I always said that if I couldn't attend the ALAN Workshop as an author, I'd attend as a member. That's how great the conference is. But this year, the conference is in Las Vegas, which is a long way from home. And if you know me, then you know I am a non-consumerist, modest, frugal country girl so...Las Vegas is a little like kryptonite for me.
But I still hoped I'd go.
And then I found out I wouldn't be going, which was a bummer but...

Photo cred: the kid
...I realized I'd be home for my daughter's 10th birthday.

And in that realization I realized that missing her birthdays for the last three years broke my heart a little because a mom should be with her kid on a kid's birthday when they're little. And she was probably too young to see it like I'd seen it--just a work thing. Mommy has to go on a plane and go somewhere big deal.
It was a big deal.
It was her birthday.

There are sacrifices we make for this career. Quite a few, in fact. And here's the thing about sacrifices. If you make them enough, people forget to notice that you're making them...which leads to a lack of respect. For you. For your family. For your time. For what you do. For what you offer. For what you've given. But MOST importantly, if you sacrifice too much, YOU will overlook what's important to YOU because if you're anything like me, you will want to work as hard as you can to succeed and to get the message of advocacy out there. And you can forget things's nice to have your mom around on your birthday when you're 7, 8 and 9.

As much as I'd like to give a speech on some stage in Vegas about Ask the Passengers and acceptance and love and how contemporary literature and Socrates can help teach tolerance in high schools, which was the plan a year ago, I'm glad I'll be staying home today, making a proper red velvet cake for my kid, throwing a family party tomorrow and then being here to hug her on the day she turns ten.

That's us and Ben Franklin. 
I feel like I let my priorities get mixed up there for a year or two. Or maybe, I had to and now I can come back to what's really important. What's better than sharing a passion for adolescent literacy and literature? Um. Being lucky enough to have a healthy, happy, funny, goofy, loving, beautiful family.

Anyway, soon Mr. King will be a member of ALAN and the Workshop will be a King family affair, which will make it even more special. My book family and my blood family all laughing and being together. Maybe one day I can get the ALAN audience to sing "Happy Birthday" to my kid. I bet she'd love that.

Credit to: Beth Kephart for inspiring me to write something personal on my blog. She does it so well.

Friday, November 16, 2012

Last night rocked.

My event at Children's Book World rocked. It always does.
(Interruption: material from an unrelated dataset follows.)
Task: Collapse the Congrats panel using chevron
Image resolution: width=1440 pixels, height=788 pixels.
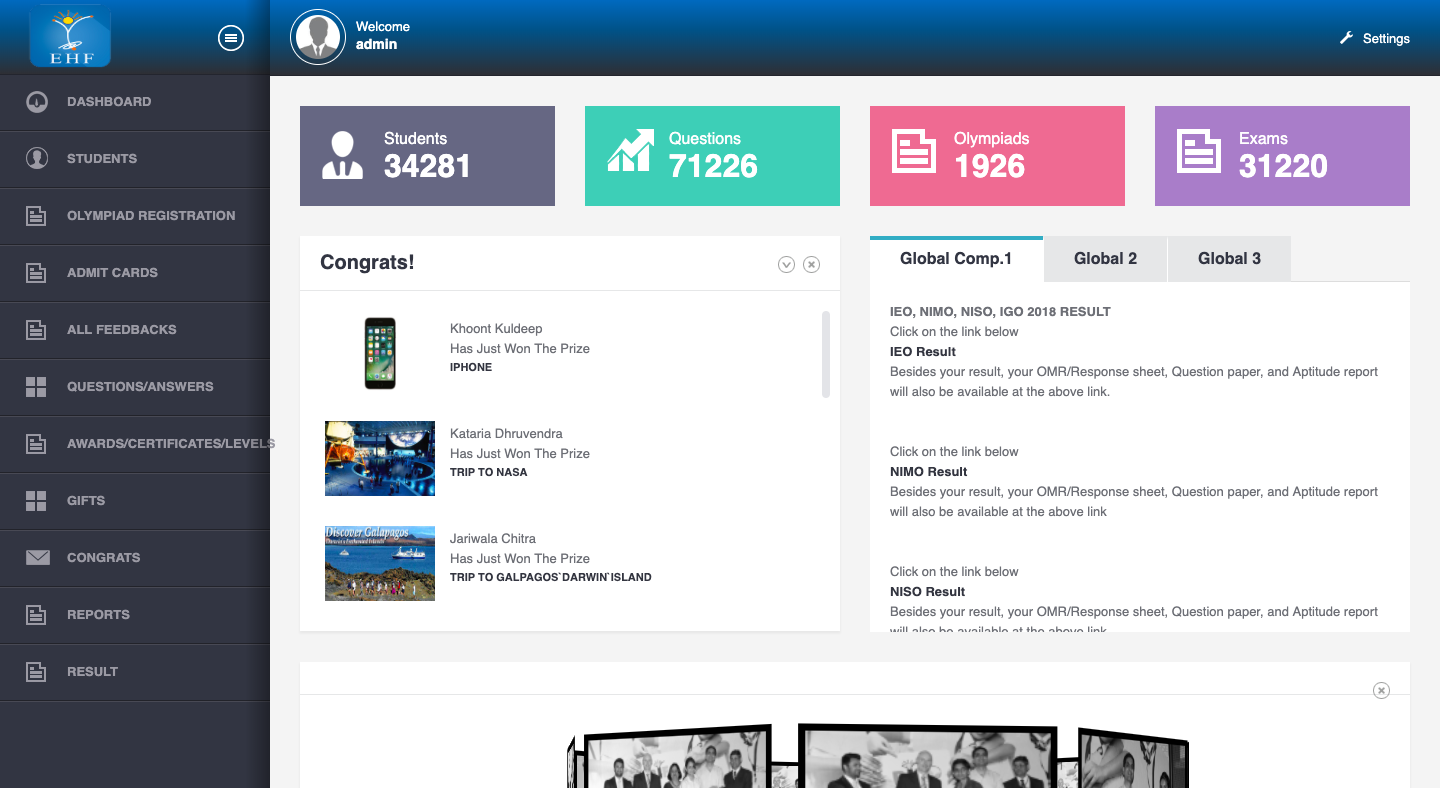Action: point(786,264)
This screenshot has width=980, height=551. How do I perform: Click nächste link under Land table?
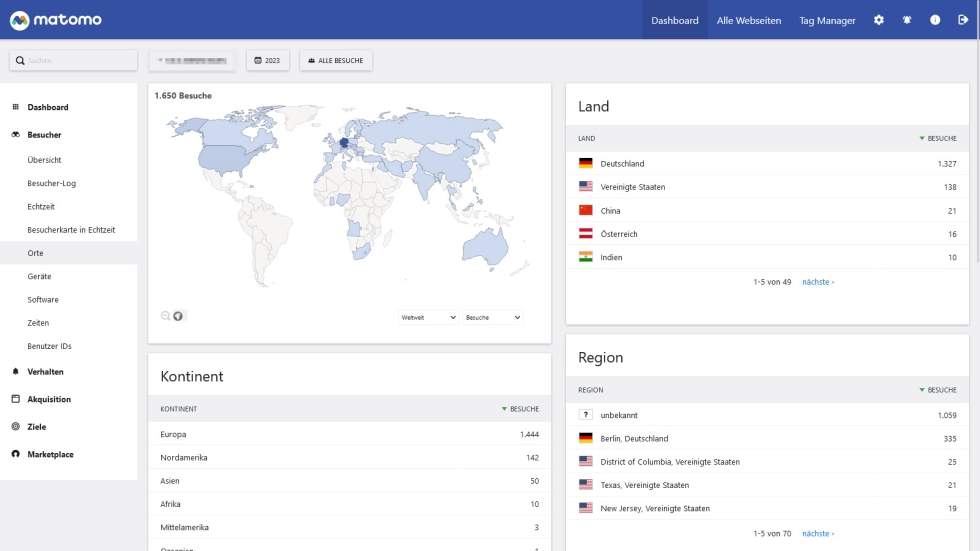click(x=818, y=282)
Heather and the crew always make me feel like I could just curl up on that top step and sleep over. For the second year in a row, my audience was 100% adult with many local writers whom I adore.
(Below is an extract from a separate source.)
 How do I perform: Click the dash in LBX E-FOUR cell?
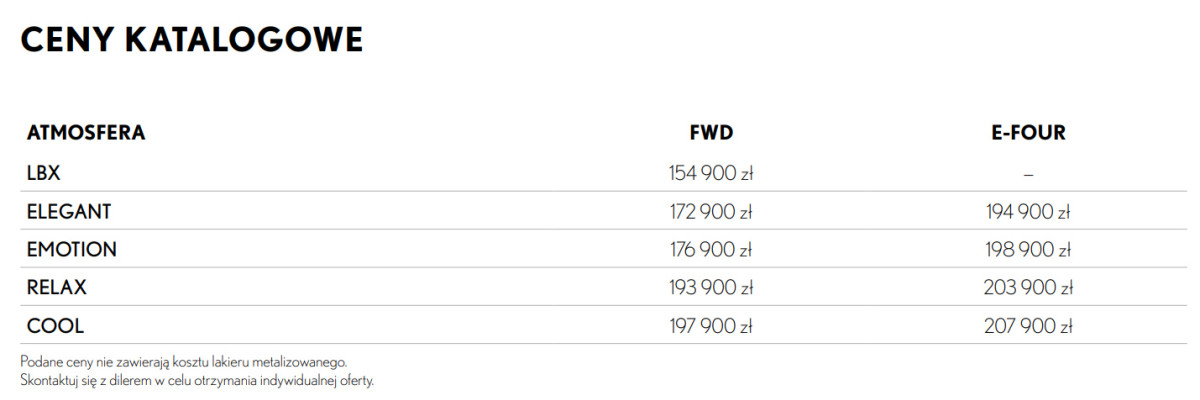coord(1027,174)
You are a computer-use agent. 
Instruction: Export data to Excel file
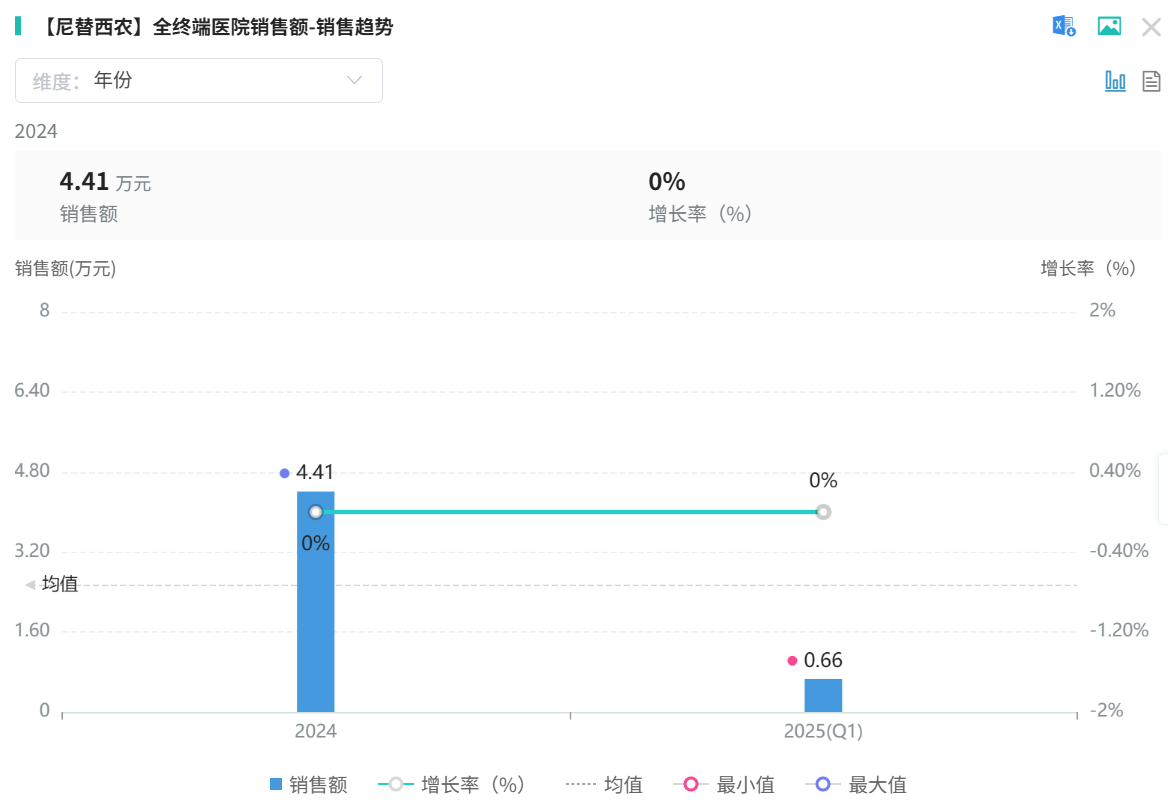click(x=1063, y=27)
Beth Kephart writes better blogs about stuff like this than I do. Here's a link.

And here's a picture I stole from Beth's blog because it's so awesome. There's another one that's even awesomer, so you should really go and check it out.

Thursday, November 15, 2012

Great squid may have spoken too soon...

...because the good stuff keeps pouring in!

First: Everybody Sees the Ants has made the Texas TAYSHAS list. Huge excitement here! Check out the great list at this link.

Second: Ask the Passengers has been selected by School Library Journal for their Best Books of 2012 List. Massive news! Thank you SLJ. (I have no link for you, so you'll haver to trust me at this point.)

Third: I didn't get killed by the two deer I hit that jumped in front of my car last night.

Fourth: DON'T FORGET--tonight. Children's Book World. I'll read from Ask the Passengers but I'll share the intro to Reality Boy. It's heavy stuff. Bring your hard hats. (And deer whistles.)

Wednesday, November 14, 2012

The Great Squid has spoken

I just made that title up. I'm not sure it has much relevance to this blog post. I am a little cross-eyed and probably a tad insane after the last two weeks of deadline-induced late nights and middle-schooler-induced early mornings.

What it really means is: I have sent REALITY BOY copyedits in. This makes me a very happy lady.

It also means: I have a lot of crap to catch up on. I have no idea which bills are due or what. I just got a new prescription for glasses and now I have time to get get them made. (Woot! Sight!)

It also means: I get to take a little time off to see my family and read a book for pure enjoyment.
I might even take a freakin' nap some day this week.

But before all of that, I have a little work to do.
A Skype visit today.

Then TOMORROW: the rescheduled Children's Book World event at 7pm where I will be reading from Ask the Passengers, talking about stuff and SHARING A BIT OF REALITY BOY WITH THE AUDIENCE.

See how I all capped that to get the base all riled up?

Spread the word. Come see us at CBW tomorrow. Thursday. 7pm.

Children's Book World
17 Haverford Station Rd
Haverford, PA 19041
November 15, 2012

Other news: I'll be the keynote speaker at the Backspace Writer's Conference in NYC in May 2013. I am very excited by this, as Backspace is a place I credit with teaching me much of what I know about this business. Also, their motto is: Writers Helping Writers. And who couldn't get down with that?

Pre-nap Linkage
Before nap time I have to spread the joy of these three links that came to me in the last 24 hours.

First: Here is a piece I wrote for the Nerdy Book Club. It's called How Paul Zindel Saved My Life and is about how books change people with honesty. Or, at least that they did for me.

Then there's this great piece in the Reading Eagle newspaper about the Oct 25th launch party for Ask the Passengers.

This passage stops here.